Let’s talk about what your password (should) look like when it’s stored by a service. This post will talk about (cryptographic) hashing algorithms, salts, peppers, and key stretching. Let’s start with our first topic, hashes.

What is a hash?

A hashing algorithm is a one-way function, taking any input such as ‘mypassword’ or ‘pass’ and converting it to a fixed-size value such as ‘34819d7beeabb9260a5c854bc85b3e44’ or ‘1a1dc91c907325c69271ddf0c944bc72’ (this is with the md5 algorithm). A hash function is:

  • Deterministic: Any time a message m is hashed it creates the same digest h
  • Uniform: The output should be as uniform as possible to avoid two messages, m and n, from having the same digest (collisions WILL occur, but we want them to occur as infrequently as possible)

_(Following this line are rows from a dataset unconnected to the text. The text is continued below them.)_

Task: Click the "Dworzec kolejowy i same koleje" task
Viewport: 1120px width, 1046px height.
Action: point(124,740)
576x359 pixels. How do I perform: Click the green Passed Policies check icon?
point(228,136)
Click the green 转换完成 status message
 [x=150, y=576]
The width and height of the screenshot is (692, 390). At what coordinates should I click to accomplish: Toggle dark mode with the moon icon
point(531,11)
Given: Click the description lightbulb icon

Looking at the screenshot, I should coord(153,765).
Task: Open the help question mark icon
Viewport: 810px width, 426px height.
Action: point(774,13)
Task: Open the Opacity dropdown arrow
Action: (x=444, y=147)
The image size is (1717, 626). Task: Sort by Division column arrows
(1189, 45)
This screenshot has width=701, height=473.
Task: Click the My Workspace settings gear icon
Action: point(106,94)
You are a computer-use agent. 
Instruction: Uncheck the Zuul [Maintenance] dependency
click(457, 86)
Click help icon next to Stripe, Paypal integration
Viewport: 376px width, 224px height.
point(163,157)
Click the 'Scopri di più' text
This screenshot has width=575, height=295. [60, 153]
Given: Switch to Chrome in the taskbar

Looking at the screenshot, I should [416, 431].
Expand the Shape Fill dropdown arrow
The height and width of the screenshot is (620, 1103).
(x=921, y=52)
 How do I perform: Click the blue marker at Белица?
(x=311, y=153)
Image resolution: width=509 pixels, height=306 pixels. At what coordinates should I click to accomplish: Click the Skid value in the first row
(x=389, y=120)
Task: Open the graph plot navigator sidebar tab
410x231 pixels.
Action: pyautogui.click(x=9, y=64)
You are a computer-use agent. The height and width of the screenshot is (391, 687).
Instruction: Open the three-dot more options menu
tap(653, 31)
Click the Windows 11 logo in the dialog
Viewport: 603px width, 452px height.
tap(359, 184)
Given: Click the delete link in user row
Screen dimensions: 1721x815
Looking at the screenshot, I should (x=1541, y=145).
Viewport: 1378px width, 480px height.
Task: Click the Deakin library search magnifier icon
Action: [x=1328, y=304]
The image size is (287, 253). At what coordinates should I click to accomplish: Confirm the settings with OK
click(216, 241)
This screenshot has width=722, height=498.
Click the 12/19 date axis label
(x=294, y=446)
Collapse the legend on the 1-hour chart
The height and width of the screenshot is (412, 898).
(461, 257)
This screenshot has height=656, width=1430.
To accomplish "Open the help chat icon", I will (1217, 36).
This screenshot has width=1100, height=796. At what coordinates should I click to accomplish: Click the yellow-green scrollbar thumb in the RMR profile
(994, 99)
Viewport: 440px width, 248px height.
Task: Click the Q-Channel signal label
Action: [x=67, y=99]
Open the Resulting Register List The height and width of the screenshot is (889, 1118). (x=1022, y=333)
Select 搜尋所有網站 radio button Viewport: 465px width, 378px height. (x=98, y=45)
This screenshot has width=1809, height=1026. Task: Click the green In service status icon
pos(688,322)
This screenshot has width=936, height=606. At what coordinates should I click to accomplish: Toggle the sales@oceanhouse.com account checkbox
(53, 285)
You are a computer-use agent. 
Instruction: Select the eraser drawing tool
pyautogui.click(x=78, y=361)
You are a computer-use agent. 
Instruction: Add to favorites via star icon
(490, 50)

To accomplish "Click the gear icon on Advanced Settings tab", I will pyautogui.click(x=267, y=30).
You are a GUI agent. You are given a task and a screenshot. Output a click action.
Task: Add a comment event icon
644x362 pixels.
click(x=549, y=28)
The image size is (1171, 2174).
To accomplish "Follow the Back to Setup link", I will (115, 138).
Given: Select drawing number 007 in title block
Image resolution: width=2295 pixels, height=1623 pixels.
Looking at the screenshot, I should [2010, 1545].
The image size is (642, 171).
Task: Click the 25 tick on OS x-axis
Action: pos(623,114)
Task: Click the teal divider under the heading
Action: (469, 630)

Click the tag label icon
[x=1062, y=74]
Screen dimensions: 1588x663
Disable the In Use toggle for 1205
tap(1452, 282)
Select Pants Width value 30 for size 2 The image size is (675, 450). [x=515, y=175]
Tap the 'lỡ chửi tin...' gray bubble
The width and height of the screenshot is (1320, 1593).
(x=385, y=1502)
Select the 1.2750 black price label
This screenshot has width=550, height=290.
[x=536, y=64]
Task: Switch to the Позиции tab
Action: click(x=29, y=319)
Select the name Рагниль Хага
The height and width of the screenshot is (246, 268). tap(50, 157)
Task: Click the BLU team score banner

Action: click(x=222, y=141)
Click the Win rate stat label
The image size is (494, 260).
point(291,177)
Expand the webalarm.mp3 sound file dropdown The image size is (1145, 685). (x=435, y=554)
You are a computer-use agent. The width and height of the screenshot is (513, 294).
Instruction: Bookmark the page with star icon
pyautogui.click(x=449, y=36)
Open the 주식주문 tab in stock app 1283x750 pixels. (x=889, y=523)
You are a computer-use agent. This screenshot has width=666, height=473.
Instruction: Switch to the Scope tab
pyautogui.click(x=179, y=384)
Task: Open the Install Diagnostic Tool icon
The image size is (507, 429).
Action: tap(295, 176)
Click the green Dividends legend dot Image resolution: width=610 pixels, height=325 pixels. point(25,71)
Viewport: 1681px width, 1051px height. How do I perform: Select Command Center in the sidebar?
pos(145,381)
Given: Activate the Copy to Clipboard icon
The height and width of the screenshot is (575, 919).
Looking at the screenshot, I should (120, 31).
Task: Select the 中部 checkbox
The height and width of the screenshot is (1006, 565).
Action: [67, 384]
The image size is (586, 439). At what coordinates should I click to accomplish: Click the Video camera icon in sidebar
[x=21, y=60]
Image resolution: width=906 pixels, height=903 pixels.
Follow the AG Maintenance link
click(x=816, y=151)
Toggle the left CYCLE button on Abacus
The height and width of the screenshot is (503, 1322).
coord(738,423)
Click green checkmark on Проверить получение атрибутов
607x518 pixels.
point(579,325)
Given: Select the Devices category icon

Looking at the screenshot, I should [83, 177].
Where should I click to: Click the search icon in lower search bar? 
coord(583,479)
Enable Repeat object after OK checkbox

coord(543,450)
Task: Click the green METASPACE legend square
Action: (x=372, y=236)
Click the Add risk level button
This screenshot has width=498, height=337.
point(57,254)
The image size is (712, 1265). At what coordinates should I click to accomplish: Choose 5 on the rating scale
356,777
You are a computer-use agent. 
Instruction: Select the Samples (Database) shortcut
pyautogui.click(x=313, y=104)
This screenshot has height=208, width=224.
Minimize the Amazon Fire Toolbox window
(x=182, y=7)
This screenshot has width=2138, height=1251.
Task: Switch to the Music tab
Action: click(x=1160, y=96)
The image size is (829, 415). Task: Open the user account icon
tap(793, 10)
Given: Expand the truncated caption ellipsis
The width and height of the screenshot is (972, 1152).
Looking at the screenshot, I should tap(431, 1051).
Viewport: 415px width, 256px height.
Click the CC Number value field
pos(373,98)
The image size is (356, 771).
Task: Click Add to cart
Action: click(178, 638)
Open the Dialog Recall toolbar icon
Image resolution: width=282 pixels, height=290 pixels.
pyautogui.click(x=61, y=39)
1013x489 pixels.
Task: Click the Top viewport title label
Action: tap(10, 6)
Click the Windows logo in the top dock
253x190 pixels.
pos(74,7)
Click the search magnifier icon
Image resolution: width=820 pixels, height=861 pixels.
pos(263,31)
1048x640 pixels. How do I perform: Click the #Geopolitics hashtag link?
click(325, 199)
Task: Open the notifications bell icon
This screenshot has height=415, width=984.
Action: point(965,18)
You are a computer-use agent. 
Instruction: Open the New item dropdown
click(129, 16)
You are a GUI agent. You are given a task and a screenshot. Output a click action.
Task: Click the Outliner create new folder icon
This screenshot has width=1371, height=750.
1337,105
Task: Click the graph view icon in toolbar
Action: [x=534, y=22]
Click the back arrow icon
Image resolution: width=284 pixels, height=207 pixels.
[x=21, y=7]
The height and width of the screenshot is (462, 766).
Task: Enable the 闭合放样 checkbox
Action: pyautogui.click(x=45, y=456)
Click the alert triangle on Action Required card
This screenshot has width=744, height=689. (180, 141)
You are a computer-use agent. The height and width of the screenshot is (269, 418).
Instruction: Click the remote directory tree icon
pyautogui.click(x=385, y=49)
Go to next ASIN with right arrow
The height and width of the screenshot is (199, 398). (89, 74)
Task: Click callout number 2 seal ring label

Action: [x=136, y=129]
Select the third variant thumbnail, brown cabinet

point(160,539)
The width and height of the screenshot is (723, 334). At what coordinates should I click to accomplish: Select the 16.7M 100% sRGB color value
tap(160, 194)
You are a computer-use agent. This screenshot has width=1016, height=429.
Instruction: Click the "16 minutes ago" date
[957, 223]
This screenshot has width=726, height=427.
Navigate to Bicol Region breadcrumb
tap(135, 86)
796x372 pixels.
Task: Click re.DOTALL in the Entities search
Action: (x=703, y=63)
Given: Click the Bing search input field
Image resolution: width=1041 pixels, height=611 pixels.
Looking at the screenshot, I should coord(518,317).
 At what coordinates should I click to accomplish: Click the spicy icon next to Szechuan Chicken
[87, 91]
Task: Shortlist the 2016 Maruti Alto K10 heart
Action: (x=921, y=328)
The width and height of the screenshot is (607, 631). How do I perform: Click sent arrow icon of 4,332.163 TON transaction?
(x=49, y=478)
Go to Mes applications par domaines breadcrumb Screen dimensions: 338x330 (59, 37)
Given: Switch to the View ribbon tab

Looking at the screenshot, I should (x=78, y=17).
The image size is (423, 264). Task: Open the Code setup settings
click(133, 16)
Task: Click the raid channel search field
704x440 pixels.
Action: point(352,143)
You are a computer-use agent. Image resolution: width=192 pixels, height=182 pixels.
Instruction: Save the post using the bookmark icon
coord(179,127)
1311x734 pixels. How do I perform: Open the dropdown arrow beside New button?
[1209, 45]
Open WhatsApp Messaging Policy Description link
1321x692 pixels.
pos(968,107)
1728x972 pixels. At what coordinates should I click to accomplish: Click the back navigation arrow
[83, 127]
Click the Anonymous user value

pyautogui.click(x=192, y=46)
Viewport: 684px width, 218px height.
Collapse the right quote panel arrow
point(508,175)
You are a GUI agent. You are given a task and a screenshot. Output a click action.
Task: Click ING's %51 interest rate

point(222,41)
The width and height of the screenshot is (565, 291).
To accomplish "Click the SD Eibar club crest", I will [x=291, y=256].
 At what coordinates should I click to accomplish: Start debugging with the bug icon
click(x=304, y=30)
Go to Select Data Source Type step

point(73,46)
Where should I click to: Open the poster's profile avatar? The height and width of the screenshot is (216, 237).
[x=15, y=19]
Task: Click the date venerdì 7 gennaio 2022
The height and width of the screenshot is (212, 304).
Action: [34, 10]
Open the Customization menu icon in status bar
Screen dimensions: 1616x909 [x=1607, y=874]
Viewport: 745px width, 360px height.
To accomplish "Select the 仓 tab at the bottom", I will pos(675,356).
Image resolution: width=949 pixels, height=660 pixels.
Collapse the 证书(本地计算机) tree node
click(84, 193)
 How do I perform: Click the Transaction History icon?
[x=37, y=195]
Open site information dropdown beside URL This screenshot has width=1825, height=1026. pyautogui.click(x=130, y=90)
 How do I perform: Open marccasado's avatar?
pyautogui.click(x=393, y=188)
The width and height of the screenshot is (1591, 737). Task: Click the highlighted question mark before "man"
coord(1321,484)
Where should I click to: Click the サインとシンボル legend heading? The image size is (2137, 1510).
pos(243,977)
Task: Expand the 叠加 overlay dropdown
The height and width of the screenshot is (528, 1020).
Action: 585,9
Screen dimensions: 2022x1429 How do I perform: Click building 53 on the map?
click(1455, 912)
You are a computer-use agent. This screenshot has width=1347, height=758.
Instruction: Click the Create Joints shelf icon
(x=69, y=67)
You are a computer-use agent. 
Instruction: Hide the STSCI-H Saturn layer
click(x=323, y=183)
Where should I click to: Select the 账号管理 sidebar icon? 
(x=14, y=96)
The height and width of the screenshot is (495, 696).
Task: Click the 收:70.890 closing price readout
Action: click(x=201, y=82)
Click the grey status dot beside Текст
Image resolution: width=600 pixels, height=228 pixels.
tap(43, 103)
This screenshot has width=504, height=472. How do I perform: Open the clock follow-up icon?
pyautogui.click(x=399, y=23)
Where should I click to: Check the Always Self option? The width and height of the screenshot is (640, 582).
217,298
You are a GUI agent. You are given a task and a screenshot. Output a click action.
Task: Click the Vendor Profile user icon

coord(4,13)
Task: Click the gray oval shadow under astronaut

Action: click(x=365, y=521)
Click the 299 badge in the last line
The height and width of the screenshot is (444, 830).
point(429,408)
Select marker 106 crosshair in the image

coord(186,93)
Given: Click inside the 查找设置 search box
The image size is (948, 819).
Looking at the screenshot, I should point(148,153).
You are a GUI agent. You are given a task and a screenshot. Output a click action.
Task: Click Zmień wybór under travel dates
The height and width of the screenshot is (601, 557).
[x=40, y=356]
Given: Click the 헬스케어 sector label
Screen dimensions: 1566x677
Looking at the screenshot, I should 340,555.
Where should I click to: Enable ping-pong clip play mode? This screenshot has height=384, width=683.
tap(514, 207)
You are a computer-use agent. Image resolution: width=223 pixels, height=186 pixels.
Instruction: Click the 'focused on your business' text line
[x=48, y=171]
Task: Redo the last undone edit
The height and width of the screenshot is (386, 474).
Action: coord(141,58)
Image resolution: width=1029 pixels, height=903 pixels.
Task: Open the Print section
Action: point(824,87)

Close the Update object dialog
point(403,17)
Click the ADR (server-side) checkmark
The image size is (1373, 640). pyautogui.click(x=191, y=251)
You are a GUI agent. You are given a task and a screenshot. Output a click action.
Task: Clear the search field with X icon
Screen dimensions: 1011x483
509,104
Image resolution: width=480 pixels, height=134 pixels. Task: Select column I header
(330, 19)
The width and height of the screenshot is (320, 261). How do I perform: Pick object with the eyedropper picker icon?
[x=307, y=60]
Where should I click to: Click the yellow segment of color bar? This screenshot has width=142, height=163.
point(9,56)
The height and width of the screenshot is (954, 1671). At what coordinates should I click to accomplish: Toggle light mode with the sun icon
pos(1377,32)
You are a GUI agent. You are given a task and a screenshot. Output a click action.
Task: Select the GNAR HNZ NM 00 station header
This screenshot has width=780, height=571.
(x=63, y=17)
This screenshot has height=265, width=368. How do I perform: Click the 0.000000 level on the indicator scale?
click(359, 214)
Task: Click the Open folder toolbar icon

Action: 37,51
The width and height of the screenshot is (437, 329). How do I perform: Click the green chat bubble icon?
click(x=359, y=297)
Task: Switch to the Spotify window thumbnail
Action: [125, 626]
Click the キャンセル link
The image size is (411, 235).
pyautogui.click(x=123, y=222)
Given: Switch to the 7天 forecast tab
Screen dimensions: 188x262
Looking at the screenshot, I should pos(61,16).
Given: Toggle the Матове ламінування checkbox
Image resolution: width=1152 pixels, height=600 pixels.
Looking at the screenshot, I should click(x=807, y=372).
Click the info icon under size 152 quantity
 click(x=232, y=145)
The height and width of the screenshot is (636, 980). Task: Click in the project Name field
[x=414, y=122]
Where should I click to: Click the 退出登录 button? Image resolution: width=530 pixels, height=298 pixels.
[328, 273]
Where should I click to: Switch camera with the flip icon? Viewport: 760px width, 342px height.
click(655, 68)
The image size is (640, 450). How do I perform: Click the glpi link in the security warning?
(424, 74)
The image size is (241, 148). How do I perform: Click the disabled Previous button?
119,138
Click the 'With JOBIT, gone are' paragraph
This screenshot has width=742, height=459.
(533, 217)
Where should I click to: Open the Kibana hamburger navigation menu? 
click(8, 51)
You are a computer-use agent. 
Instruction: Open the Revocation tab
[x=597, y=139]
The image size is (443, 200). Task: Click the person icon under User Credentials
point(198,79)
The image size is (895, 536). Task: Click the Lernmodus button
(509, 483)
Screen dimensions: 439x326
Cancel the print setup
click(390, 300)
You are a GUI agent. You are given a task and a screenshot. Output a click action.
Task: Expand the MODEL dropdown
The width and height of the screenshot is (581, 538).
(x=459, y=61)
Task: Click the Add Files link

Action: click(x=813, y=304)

Note: While we want collisions to be rare, there will be collisions since we’re taking a much larger set of inputs and mapping it to a smaller set of outputs

There are some extra features that are desireable in cryptographic hash algorithms as compared to search based algorithms:

  • One way function: Given a digest h, it should be difficult to reverse the hash and find a message m that return the digest h when passed through the hashing algorithm.
  • Avalanche effect: Any small change in the message should change the digest drastically. Ideally, changing a single bit would change half the bits in the digest. We can see this with a quick example with the md5 algorithm hashing b and c which yields 92eb5ffee6ae2fec3ad71c777531578f and 4a8a08f09d37b73795649038408b5f33(60 out of 128 bits flipped from 1 bit changing).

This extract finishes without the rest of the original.